[Extracted records]
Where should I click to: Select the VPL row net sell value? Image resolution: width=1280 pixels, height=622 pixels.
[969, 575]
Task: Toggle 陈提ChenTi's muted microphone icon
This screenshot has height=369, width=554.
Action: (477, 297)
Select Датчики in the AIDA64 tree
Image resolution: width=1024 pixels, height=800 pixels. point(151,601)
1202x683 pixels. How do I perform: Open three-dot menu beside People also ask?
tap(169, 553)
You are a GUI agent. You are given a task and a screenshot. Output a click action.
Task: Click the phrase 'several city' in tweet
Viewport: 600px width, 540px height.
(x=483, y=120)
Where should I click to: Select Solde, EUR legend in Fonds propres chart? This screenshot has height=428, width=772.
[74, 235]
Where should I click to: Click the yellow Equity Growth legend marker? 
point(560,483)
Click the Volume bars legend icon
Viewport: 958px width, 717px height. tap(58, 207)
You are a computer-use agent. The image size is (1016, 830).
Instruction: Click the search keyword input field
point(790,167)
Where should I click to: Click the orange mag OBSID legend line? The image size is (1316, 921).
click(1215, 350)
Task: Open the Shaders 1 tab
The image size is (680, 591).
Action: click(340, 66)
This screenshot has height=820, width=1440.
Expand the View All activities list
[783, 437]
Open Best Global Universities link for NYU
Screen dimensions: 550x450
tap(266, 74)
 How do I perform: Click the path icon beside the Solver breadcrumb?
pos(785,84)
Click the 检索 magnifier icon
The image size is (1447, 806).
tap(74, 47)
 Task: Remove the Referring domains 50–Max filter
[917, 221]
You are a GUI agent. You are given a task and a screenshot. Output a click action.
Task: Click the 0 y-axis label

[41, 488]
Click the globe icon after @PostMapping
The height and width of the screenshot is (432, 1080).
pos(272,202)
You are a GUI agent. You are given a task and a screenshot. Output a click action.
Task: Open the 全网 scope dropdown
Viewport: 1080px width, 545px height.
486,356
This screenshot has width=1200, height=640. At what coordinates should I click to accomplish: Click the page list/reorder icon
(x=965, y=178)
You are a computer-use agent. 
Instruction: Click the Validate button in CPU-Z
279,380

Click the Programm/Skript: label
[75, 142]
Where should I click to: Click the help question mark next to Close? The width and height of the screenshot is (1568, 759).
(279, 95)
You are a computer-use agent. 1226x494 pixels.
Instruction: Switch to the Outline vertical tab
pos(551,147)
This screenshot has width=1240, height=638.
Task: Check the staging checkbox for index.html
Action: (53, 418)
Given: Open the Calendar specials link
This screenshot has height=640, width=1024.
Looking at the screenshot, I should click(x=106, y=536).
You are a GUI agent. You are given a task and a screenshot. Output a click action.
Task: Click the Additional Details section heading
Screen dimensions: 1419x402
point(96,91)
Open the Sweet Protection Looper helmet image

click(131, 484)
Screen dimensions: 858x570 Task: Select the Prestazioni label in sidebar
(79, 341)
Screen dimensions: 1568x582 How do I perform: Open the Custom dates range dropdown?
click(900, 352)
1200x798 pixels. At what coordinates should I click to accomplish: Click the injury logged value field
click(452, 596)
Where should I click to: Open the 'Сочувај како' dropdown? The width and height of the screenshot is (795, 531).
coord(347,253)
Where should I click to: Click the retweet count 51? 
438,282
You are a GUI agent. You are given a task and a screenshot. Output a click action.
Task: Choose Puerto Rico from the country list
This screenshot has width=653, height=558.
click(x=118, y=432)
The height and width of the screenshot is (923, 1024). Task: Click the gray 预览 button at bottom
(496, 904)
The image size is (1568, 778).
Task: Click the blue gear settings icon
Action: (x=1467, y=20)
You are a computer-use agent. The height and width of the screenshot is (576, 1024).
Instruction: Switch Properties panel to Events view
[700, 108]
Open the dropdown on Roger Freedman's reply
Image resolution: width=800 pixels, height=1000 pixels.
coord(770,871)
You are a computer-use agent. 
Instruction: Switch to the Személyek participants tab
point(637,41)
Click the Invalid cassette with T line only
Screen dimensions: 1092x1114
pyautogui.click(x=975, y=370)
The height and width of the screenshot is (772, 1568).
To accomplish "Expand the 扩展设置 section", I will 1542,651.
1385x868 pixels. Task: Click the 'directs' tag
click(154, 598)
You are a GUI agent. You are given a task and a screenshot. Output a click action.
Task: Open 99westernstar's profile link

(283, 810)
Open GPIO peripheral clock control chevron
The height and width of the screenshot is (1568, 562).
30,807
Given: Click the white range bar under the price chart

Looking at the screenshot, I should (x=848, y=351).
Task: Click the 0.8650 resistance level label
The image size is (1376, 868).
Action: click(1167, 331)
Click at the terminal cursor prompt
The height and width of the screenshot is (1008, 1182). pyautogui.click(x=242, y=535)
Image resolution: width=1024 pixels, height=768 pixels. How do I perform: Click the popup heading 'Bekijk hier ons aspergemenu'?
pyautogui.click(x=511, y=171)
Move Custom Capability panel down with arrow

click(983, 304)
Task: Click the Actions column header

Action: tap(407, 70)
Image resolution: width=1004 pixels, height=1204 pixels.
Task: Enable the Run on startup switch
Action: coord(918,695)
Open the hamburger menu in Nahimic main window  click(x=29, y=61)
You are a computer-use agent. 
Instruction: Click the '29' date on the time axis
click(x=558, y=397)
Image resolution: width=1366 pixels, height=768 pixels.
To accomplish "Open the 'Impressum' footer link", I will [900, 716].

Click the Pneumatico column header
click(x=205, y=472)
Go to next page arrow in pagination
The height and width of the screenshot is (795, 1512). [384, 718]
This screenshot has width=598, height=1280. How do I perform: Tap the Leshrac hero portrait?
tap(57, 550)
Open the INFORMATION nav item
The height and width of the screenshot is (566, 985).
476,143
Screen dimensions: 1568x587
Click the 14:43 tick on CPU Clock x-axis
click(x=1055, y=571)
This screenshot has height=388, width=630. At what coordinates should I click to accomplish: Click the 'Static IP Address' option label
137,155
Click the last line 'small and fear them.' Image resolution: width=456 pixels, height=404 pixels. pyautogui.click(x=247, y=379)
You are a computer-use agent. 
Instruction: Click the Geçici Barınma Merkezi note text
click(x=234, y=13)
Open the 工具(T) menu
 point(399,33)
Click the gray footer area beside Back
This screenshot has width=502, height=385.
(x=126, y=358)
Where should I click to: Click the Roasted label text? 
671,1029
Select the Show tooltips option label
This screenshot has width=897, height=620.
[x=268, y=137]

§ **Your assignment**: Identify the lines in the entries that hold "section" and return each one.

§ **Reply**:
Task: Click the Additional Details section heading
To accomplish "Expand the 扩展设置 section", I will 1542,651.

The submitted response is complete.